He obtained the degree of MD from the University of St Andrews. After practising as a surgeon in Edinburgh, he increasingly became more interested in the practice of physic, becoming a Licentiate of the Royal College of Physicians of Edinburgh in 1773 and fellow of that college the following year. He went on to become treasurer of the college and its president in 1794. In 1773 he was elected a member of the Aesculapian Club. On 12 April 1782 Spens was one of the founding members of the Harveian Society of Edinburgh and served as President in 1789.
He purchased in 1792, the estate of Craigsanquhar, in Fife which had once been part of the family estate of Lathallan, but had been sold in 1524.

==Archer==
Spens was a prominent member of the Royal Company of Archers. The Royal Company of Archers began as a private club in 1676 obtaining its Royal Charter from Queen Anne in 1704. Amongst the prizes for which the Archers compete to this day is the Pagodas Medal, presented to the company by James Spens, son of Nathaniel, in memory of his father. His yew bow, which was presented to the Royal Company by his son Dr Thomas Spens, is still on display in Archers’ Hall.

- **Assigned task A**:
Transcribe the passage on Spens, starting with "He obtained the" and going on through "President in 1789.".
- **Assigned task B**:
According to the passage on Spens, in what year did he serve as president of the Royal College of Physicians of Edinburgh?
- **Assigned task C**:
Take the passage on Spens further, continuing from the end of what is shown.

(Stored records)
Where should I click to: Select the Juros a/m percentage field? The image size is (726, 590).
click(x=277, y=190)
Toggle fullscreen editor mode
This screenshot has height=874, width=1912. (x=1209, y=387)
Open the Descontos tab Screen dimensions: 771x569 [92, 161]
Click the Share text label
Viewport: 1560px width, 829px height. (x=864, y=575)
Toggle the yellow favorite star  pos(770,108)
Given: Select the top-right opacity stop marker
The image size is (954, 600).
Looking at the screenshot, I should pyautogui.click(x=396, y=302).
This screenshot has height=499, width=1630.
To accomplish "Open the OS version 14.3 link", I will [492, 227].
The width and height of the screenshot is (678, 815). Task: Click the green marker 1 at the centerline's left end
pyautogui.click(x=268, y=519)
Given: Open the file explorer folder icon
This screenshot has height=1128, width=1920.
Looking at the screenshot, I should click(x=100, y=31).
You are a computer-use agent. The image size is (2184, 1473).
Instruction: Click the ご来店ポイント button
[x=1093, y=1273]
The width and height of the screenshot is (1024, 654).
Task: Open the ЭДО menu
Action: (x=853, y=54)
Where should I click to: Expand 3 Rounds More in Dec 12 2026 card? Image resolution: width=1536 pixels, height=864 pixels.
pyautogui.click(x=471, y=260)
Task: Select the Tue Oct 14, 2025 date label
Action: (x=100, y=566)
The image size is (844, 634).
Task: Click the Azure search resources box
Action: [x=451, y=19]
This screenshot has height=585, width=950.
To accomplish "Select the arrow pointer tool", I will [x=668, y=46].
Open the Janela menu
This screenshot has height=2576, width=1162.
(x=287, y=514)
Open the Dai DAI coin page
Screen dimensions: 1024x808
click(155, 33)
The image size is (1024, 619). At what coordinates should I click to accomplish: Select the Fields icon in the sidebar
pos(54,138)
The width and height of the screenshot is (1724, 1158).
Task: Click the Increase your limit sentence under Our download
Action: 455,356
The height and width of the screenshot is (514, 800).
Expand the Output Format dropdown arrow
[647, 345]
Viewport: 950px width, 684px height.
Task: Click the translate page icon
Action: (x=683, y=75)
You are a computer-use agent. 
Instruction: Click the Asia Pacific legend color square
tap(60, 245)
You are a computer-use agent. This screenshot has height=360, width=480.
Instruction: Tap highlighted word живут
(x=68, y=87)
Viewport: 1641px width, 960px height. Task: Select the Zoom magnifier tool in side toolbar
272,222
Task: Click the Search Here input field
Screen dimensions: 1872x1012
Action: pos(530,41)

- **Output A**:
He obtained the degree of MD from the University of St Andrews. After practising as a surgeon in Edinburgh, he increasingly became more interested in the practice of physic, becoming a Licentiate of the Royal College of Physicians of Edinburgh in 1773 and fellow of that college the following year. He went on to become treasurer of the college and its president in 1794. In 1773 he was elected a member of the Aesculapian Club. On 12 April 1782 Spens was one of the founding members of the Harveian Society of Edinburgh and served as President in 1789.

- **Output B**:
1794

- **Output C**:
His portrait by Sir Henry Raeburn (1756 - 1823) in the uniform of the Royal Company hangs in Archers' Hall in Edinburgh.

==Freemasonry==
He was a Scottish Freemason. He was Initiated in Lodge Canongate Kilwinning, No. 2, on 5 June 1751. He served as Master of that Lodge for 1778. He was Substitute Grand Master 1776—82 and Depute Grand Master 1782—86 of the Grand Lodge of Scotland.

==Death and family==
He died on 21 June 1815. His son, Dr Thomas Spens, was, like his father, a member of the Royal Company of Archers and Treasurer and president of the Royal College of Physicians of Edinburgh. Dr Thomas Spens is credited with the first description of a case of heart block in Britain.